Changes in EI observed in this study may be attributed more too acute muscle swelling than glycogen depletion. Acute muscle swelling is associated with an increase in plasma enzyme levels [22], edema [11] and buildup of metabolites as a result of exercise [23]. Our results demonstrated that the increase in EI corresponded with an increase in CSA of the muscle, further indicating that the muscle itself is larger because of muscle swelling, thus altering EI. This was clearly seen in both the max and 20-minute interval conditions as these conditions produced significant changes in CSA and EI. Both of these conditions were highly anaerobic in nature and produced the highest levels of lactate, heart rate, ventilation rate and VO2 consumption, which are all indicative of high intensity exercise (Table 1). In contrary, the 40 and 60-minute conditions elicited a change in EI but not a change in CSA. One explanation for this is osmosis equilibrium during exercise, where water/fluids enter the muscle cells thus changing EI, but ultimately is balanced by metabolites leaving the cell resulting in no change in CSA. The mechanisms that lead to acute changes in EI are not fully understood and can only be speculated. In longer duration bouts such as 40+ minutes of exercise, the mechanisms that lead to changes in EI may not be the same as the changes observed from the higher intensity bouts. These discrepancies are were first seen with signal intensity differences in MRI imaging [23] between leg extension and cycling exercises, with cycling increasing signal intensity in more muscles and in a greater strength then leg extensions. Further research has shown that not all exercise types illicit the same EI responses; as concentric [24] and eccentric [13] workouts increase CSA but not EI immediately following exercise. Only after 24 hours do researcher see changes in EI with resistance training [13]. Our results demonstrate that EI and CSA are affected by aerobic cycling. Higher intensity bouts lead to increase in EI and CSA, however longer duration bouts only affects EI. Further investigation is needed to determine the mechanisms that lead to increases in CSA and EI following aerobic exercise, as we speculate there may be a different mechanism that lead one or both changing.

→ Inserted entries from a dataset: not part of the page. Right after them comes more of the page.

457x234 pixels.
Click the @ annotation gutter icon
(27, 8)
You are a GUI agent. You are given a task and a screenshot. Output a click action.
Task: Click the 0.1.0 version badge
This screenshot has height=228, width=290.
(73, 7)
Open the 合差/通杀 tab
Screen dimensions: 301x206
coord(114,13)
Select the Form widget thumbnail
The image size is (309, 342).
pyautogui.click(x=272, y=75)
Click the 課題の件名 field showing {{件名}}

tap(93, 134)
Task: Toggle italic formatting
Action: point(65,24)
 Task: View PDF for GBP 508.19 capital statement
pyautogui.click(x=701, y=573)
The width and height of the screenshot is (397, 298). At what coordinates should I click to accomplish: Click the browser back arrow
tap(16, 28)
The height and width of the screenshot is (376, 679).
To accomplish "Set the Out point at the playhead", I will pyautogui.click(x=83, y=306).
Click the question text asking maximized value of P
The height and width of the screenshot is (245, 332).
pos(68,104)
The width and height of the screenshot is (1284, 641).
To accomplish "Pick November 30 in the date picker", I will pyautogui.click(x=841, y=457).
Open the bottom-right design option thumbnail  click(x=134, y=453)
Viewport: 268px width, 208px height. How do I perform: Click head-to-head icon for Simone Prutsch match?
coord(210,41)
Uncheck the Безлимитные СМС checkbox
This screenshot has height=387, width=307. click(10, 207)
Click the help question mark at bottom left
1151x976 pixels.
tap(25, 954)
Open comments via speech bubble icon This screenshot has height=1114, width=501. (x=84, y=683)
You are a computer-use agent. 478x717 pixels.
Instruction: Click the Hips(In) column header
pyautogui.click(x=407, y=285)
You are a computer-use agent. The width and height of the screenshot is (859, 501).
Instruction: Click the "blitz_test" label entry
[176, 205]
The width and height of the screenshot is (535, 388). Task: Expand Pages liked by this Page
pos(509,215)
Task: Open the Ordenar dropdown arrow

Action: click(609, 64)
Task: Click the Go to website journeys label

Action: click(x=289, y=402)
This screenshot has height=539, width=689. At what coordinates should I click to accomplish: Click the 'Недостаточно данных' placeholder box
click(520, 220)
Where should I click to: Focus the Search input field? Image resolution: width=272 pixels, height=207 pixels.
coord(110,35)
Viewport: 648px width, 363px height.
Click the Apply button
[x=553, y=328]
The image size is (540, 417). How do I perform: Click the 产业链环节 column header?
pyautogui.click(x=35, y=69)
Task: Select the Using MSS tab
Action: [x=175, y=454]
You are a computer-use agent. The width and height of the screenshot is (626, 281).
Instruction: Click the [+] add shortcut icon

4.1. Practical Applications

Ultrasound technology is a popular research tool, yet the scope and practice of using ultrasound imaging to differentiate intensities of exercise, muscle damage and glycogen depletions is not validated by research. EI has been correlated to muscle damage [11], intermuscular fat [2], connective tissue [3], and glycogen stores [8], however there is no conclusive evidence to what causes changes in EI and CSA following different bouts of exercise of any type. Therefore, for clinicians and researchers who use US imaging to determine recovery, return to play or muscle damage US imaging is only able to determine if exercise has occurred, it is not sensitive enough to determine at what intensity or duration the exercise was performed.

5. Conclusions

The current study observed increases in CSA and EI muscle following different bouts of aerobic exercise, however EI was not able to identify the different exercise protocols. The authors conclude that US imaging is a not viable tool to gauge exercise intensity and different types of exercise illict different changes in CSA and EI. This was the first study to demonstrate that aerobic exercise alters CSA and EI after a single bout of exercise.